Predictability of Obstructive Sleep Apnea using a Pediatric Sleep Evaluation Tool
   

Obstructive Sleep Apnea Syndrome (OSAS) is a common medical problem in adults that is now becoming more recognized in children.  The American Academy of Pediatrics (AAP) published recommendations and guidelines back in 2002 regarding the screening and diagnosis of children with OSAS.  Many screening tools have been developed however they lack the sensitivity (the ability to predict) whether a child has OSAS.  The medical literature was reviewed by Brietzke, Katz, and Roberson (2004) for research studies that aimed to compare the use of a screening tool and/or clinical exam to the nocturnal polysomnography (PSG) test.   Conclusions of the authors were that clinical history and physical examination are not reliable for diagnosing OSAHS compared with overnight PSG.   They also state there is an urgent need for the development of adequate screening tests with validated clinical outcomes.   We as a pediatric otolaryngology practice have designed a study to evaluate the use of a short questionnaire to determine if it has the ability to predict OSAS. 

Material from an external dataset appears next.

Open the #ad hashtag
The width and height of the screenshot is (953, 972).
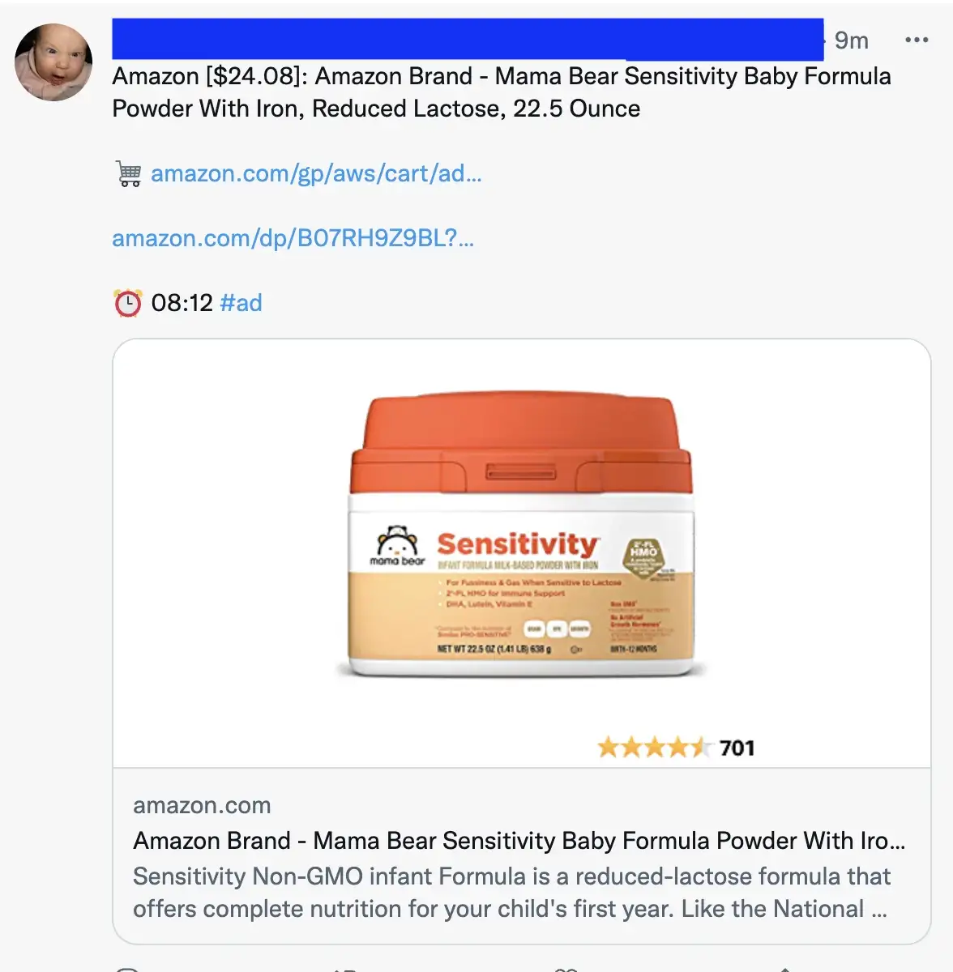241,303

 Our research plan is to invite patients to participate who have come for consultation regarding adenotonsillectomy and have been identified as surgical candidates.  We will administer our short questionnaire to the patient and his/her family at that time, prior to surgery.  The patient would also then undergo a sleep study prior to surgery, here at YNHH.   One month following surgery, we would have standard post-operative follow-up.  Those patients who have been identified on the screening tool as still having significant findings will be followed and seen 3 months later.  At that time an additional screening questionnaire and if indicated a follow-up sleep study will be administered.   We will be primarily looking at the ability for our tool to predict if a child likely has OSAS.  We will compare the data derived from the sleep study and use standard parameters for identification of OSAS.

               Diagnosis of Pediatric Obstructive Sleep Apnea can be difficult.  Despite the potential diagnostic benefits, obtaining a PSG on every child who is evaluated for OSAS is obviously not feasible or practical.  We hope that our research will help to screen effectively those children who have OSAS.